**Work instruction**
Provide a character-exact reproduction of the lines from the line with "The width and height of the screenshot is (600, 392)." to the end of the entries.

Top of Records for the task

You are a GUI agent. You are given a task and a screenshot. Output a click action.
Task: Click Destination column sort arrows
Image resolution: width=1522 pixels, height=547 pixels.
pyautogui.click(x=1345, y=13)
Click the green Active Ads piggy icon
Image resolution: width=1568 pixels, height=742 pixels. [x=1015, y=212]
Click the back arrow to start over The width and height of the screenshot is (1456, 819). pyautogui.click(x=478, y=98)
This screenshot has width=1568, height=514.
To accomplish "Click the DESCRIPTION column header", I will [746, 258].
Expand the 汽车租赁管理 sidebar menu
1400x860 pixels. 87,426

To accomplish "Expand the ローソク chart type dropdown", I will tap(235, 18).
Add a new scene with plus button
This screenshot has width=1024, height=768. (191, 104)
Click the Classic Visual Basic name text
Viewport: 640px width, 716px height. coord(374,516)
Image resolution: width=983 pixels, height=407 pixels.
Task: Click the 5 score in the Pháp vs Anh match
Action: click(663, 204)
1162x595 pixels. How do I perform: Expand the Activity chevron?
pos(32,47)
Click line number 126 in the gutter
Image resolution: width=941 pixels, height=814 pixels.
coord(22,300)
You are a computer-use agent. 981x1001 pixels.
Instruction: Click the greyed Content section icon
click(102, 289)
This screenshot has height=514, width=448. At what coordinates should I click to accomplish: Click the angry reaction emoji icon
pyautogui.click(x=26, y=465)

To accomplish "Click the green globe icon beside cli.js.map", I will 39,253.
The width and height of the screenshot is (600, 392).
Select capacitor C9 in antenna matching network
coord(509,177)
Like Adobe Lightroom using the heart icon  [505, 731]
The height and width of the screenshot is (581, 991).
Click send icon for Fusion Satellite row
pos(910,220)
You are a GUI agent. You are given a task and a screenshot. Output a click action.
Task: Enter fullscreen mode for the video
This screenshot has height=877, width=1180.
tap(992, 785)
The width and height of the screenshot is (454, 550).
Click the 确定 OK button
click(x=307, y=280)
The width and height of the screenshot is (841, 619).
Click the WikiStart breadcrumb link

Bottom of Records for the task

**Task result**
The width and height of the screenshot is (600, 392).
Select capacitor C9 in antenna matching network
coord(509,177)
Like Adobe Lightroom using the heart icon  [505, 731]
The height and width of the screenshot is (581, 991).
Click send icon for Fusion Satellite row
pos(910,220)
You are a GUI agent. You are given a task and a screenshot. Output a click action.
Task: Enter fullscreen mode for the video
This screenshot has height=877, width=1180.
tap(992, 785)
The width and height of the screenshot is (454, 550).
Click the 确定 OK button
click(x=307, y=280)
The width and height of the screenshot is (841, 619).
Click the WikiStart breadcrumb link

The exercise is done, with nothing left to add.